The consumer price index increased 7.9% over the past 12 months, the Bureau of Labor Statistics reported Thursday, reaching a new 40-year high for the measure of a wide range of U.S. goods and services prices. The gain for the month of February was 0.8%.
Inflation rose at the fastest rate since 1982, when there was an economic recession, beating the record set in January. Price increases for gasoline, shelter, and food were the largest contributors to the overall CPI increase.
Economists surveyed by Dow Jones had expected inflation to increase 7.8% for the year and 0.7% for the month, so their predictions underestimated the actual inflation rate.

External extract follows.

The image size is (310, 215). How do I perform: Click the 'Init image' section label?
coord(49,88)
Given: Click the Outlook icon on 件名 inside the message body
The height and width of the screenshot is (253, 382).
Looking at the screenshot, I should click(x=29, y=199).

Gasoline prices rose 6.6% in February, a significant spike that comes amid war between Russia and Ukraine and harsh U.S. sanctions imposed on Russia in response. The price consumers pay at the pump has gone up about 24% over the past month and 53% in the past year, according to the American Automobile Association.
Food prices increased 1% for the fastest monthly gain since April 2020, which was shortly after COVID-19 lockdowns began to go into effect. Shelter costs increased 0.5% in February and a total of 4.7% over the past year, which was the largest annual increase since May 1991.
While wages are rising as well, any increase in worker paychecks is being erased by higher prices at the gas pump and the grocery store. At face value, wages rose 5.1% over last year. But adjusted for inflation, average hourly earnings actually fell by 0.8% in February and decreased by 2.6% over the past year, according to BLS data.
Most Americans have effectively taken a pay cut because of inflation, and that's showing in the cost of living. A recent report by LendingCLub found that at the start of 2022, 64% of Americans were living paycheck to paycheck, up from 61% in December and approaching the high of 65% from 2020.
As it turns out, inflation was not "transitory," as many policymakers had suggested last year. The Federal Reserve is expected to announce the first of a series of interest rate hikes next year in an attempt to combat rising prices. It will be the first interest rate increase in more than three years and a reversal of the Fed's zero interest rate policy, according to CNBC.